>> BEGIN Available data
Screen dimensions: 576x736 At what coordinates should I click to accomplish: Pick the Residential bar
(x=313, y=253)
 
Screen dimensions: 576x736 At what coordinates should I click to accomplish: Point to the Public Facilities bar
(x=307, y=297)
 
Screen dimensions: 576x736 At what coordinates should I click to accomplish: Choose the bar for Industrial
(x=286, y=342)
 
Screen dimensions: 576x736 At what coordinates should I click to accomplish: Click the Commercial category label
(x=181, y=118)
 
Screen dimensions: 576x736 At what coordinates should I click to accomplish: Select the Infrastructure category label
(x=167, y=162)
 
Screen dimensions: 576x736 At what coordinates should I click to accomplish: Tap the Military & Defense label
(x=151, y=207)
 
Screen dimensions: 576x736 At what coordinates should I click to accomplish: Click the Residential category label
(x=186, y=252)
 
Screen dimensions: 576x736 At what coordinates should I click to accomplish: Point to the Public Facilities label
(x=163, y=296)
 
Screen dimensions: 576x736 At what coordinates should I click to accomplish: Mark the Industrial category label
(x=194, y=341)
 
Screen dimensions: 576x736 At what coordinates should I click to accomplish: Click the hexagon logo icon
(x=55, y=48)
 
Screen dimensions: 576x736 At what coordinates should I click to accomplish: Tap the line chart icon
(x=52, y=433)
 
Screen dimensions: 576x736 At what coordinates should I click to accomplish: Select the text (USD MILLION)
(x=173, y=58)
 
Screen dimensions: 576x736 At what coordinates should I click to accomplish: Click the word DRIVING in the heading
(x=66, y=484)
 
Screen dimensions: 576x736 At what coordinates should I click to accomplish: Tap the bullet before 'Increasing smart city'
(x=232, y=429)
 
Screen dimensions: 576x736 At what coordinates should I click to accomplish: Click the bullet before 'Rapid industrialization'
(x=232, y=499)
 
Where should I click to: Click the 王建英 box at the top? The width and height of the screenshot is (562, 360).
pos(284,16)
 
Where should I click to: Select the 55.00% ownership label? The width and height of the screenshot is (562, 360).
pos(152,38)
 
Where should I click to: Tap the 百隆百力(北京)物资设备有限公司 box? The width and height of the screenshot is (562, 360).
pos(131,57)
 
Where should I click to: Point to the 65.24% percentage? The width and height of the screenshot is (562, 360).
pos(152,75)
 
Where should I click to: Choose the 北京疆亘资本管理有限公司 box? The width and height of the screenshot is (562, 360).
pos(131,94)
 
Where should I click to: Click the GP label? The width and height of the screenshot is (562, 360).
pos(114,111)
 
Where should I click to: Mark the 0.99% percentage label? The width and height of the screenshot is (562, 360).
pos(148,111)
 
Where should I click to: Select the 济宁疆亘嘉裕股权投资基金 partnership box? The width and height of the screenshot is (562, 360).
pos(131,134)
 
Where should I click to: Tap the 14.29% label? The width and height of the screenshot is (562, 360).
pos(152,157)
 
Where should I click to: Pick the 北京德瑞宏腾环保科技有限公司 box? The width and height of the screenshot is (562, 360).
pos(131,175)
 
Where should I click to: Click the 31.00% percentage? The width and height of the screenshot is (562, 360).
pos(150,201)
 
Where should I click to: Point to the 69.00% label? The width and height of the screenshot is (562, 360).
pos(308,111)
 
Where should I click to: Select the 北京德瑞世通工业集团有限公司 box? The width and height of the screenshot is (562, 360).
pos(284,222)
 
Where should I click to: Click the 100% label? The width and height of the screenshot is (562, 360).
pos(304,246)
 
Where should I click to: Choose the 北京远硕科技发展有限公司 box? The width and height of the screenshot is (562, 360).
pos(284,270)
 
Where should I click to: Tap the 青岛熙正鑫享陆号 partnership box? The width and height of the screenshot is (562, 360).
>> END Available data
■ Goal ■
Rewrite the records from the line with "Public Facilities bar" up to and including the line with "pos(152,75)", requests and all, and scale every coordinate in the answers by 0.55, rounding to whole numbers with halves going up. Leave the requests unchanged and give only these lines.

■ Full answer ■
Screen dimensions: 576x736 At what coordinates should I click to accomplish: Point to the Public Facilities bar
(x=169, y=163)
 
Screen dimensions: 576x736 At what coordinates should I click to accomplish: Choose the bar for Industrial
(x=157, y=188)
 
Screen dimensions: 576x736 At what coordinates should I click to accomplish: Click the Commercial category label
(x=100, y=65)
 
Screen dimensions: 576x736 At what coordinates should I click to accomplish: Select the Infrastructure category label
(x=92, y=89)
 
Screen dimensions: 576x736 At what coordinates should I click to accomplish: Tap the Military & Defense label
(x=83, y=114)
 
Screen dimensions: 576x736 At what coordinates should I click to accomplish: Click the Residential category label
(x=102, y=139)
 
Screen dimensions: 576x736 At what coordinates should I click to accomplish: Point to the Public Facilities label
(x=90, y=163)
 
Screen dimensions: 576x736 At what coordinates should I click to accomplish: Mark the Industrial category label
(x=107, y=188)
 
Screen dimensions: 576x736 At what coordinates should I click to accomplish: Click the hexagon logo icon
(x=30, y=26)
 
Screen dimensions: 576x736 At what coordinates should I click to accomplish: Tap the line chart icon
(x=29, y=238)
 
Screen dimensions: 576x736 At what coordinates should I click to accomplish: Select the text (USD MILLION)
(x=95, y=32)
 
Screen dimensions: 576x736 At what coordinates should I click to accomplish: Click the word DRIVING in the heading
(x=36, y=266)
 
Screen dimensions: 576x736 At what coordinates should I click to accomplish: Tap the bullet before 'Increasing smart city'
(x=128, y=236)
 
Screen dimensions: 576x736 At what coordinates should I click to accomplish: Click the bullet before 'Rapid industrialization'
(x=128, y=274)
 
Where should I click to: Click the 王建英 box at the top? The width and height of the screenshot is (562, 360).
pos(156,9)
 
Where should I click to: Select the 55.00% ownership label? The width and height of the screenshot is (562, 360).
pos(84,21)
 
Where should I click to: Tap the 百隆百力(北京)物资设备有限公司 box? The width and height of the screenshot is (562, 360).
pos(72,31)
 
Where should I click to: Point to the 65.24% percentage? The width and height of the screenshot is (562, 360).
pos(84,41)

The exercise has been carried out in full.